Oskar Kokoschka non possedeva un’istruzione da pittore, trasse ispirazione per le sue opere dal museo etnografico distinguendosi per lo stile "grezzo" e "abrasivo" totalmente in antitesi con l’approccio raffinato di Klimt.

Dopo la Prima Guerra Mondiale si trasferì a Dresda dove iniziò a usare colori più luminosi e chiari, tipici dell’Espressionismo tedesco, dipinse un gran numero di paesaggi stranieri e soggetti mitologici.

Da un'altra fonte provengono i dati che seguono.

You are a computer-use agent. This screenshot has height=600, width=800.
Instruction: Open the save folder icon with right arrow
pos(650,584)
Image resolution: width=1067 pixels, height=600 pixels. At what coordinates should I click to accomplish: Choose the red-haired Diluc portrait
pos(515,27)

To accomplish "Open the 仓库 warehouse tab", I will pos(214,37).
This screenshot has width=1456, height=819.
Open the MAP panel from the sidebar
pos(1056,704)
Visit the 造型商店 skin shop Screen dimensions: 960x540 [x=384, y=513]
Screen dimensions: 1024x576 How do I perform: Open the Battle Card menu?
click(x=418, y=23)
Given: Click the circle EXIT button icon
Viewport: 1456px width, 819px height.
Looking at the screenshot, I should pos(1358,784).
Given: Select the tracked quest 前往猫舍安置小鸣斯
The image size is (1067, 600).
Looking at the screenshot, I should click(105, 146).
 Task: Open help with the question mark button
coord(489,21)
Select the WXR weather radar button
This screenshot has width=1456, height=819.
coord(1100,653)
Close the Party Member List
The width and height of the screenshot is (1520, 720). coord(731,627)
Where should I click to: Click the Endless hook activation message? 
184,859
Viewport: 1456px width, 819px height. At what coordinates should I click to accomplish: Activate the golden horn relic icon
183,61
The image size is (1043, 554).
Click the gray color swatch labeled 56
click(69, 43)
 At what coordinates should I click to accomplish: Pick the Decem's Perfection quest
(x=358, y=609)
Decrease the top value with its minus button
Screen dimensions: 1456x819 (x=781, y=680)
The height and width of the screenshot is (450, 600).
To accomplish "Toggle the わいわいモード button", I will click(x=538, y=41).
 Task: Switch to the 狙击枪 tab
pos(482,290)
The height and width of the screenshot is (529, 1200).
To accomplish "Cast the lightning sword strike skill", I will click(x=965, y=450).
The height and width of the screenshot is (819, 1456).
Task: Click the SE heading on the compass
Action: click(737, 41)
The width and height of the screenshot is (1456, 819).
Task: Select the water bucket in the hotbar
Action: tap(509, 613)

La carriera di Egon Schiele durò poco meno di un decennio, il suo stile "Espressionista" è riconoscibile a partire dal 1910; all’inizio dipinge ritratti con tonalità spente, poi acquerelli caratterizzati da colori forti come l’arancio, il rosso, il verde.

Il suo primo grande successo lo ottenne con una mostra alla "Secessione di Vienna" nel marzo del 1918, purtroppo sei mesi più tardi morì a causa di un’influenza.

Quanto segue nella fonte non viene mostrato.